For the sake of the story, it’s this:
- Layer 7: The application layer.
- Layer 6: The presentation layer.
- Layer 5: The session layer.
- Layer 4: The transport layer.
- Layer 3: The network layer.
- Layer 2: The data-link layer.
- Layer 1: The physical layer.
If you ever come face to face with *that* manager, it’s easier to just remember this as a mnemonic: All People Seem To Need Data Processing
- Application : All
- Presentation : People
- Session : Seem
- Transport: To
- Network: Need
- Data-link: Data
- Physical: Processing
There’s another model known as DARPA named after the research agency that created internet methodologies. Comparatively they look like this with regard to their functional space:
So, protocols are easily organized when you follow the DARPA model, and makes a whole lot more sense if you’re hands on with them because SMTP, SNMP, FTP, DNS, RIP, and Telnet are application driven, therefore application layer. Transport layer being TCP and UDP, no problems there recognizing the conceptual relationship. It’s the Network / Internet layers that have really tested my understanding of the mechanics in networking, IP addressing is fairly straight-forward once you understand subnetting, and functionary tools such as ICMP, IGMP, and ARP. However, the complexity of IP address space is not unlike gardening and irrigation and can to grow to be unmanageable if you’re not engaging in consistent practices.

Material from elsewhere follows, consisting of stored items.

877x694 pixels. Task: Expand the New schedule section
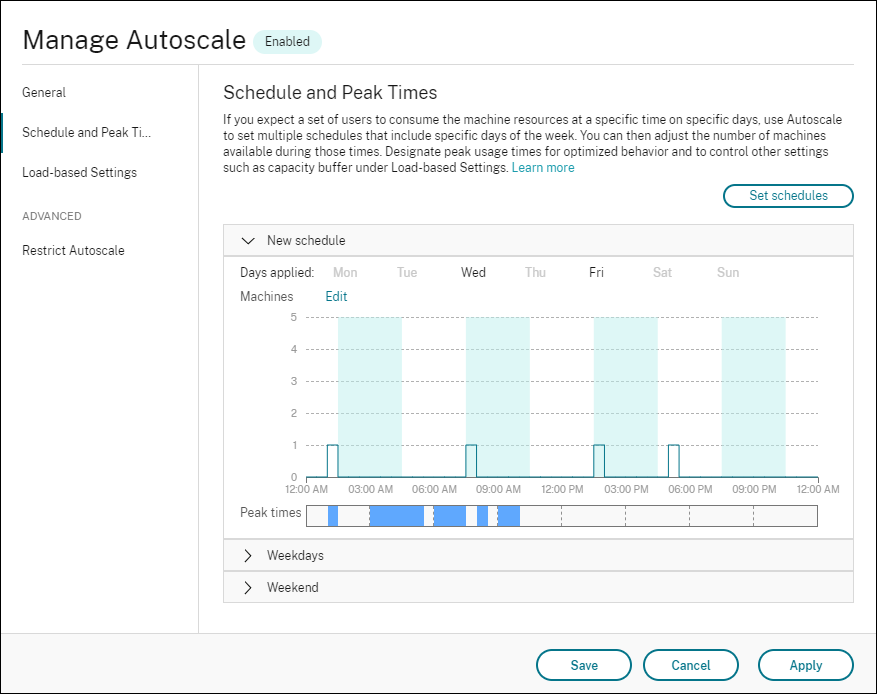click(x=306, y=240)
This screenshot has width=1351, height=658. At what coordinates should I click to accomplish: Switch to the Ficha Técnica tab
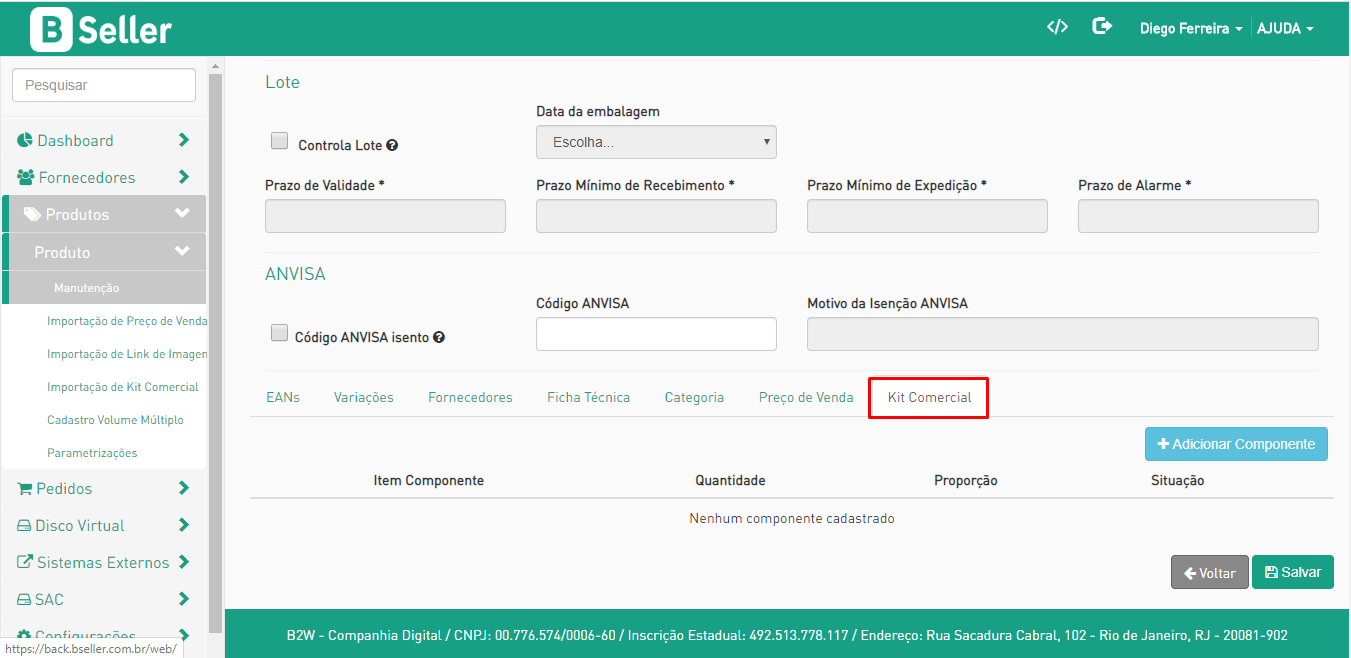tap(588, 398)
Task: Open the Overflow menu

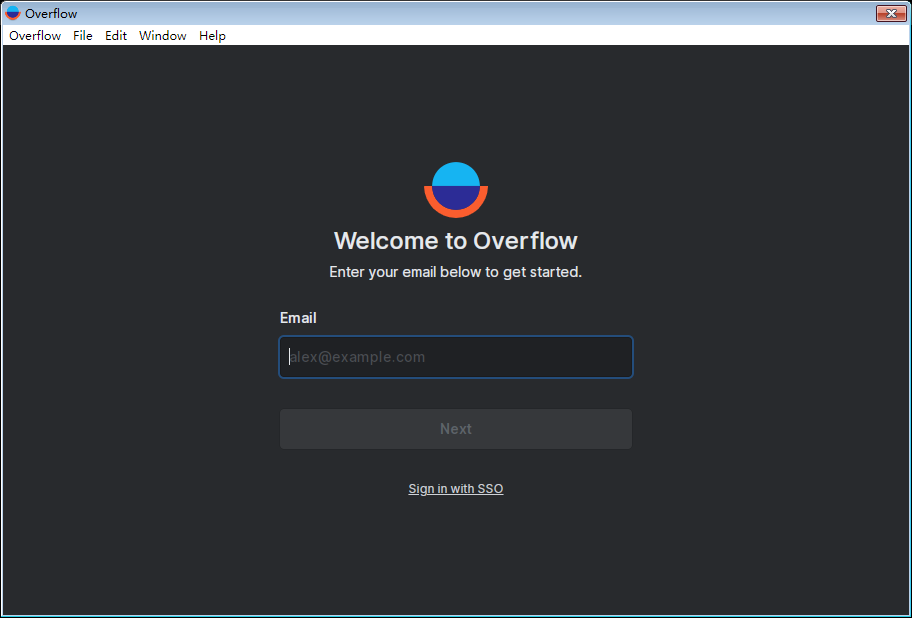Action: [x=34, y=35]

I came to understand not long after that the interviewer was aiming to tank our discussion with that particular question on OSI, because it had little to do with the actual work being done in this role. He was also married to someone who had some pretty strong emotional attachments to work I had done at a previous job, where I caught her accessing systems via passwords she memorized form other users. That’s a whole other story in and of itself. Still, I wanted to know how to answer that question should it ever come up again. Though, knowing what I know now I might question the motivations of anyone asking me about that in an interview.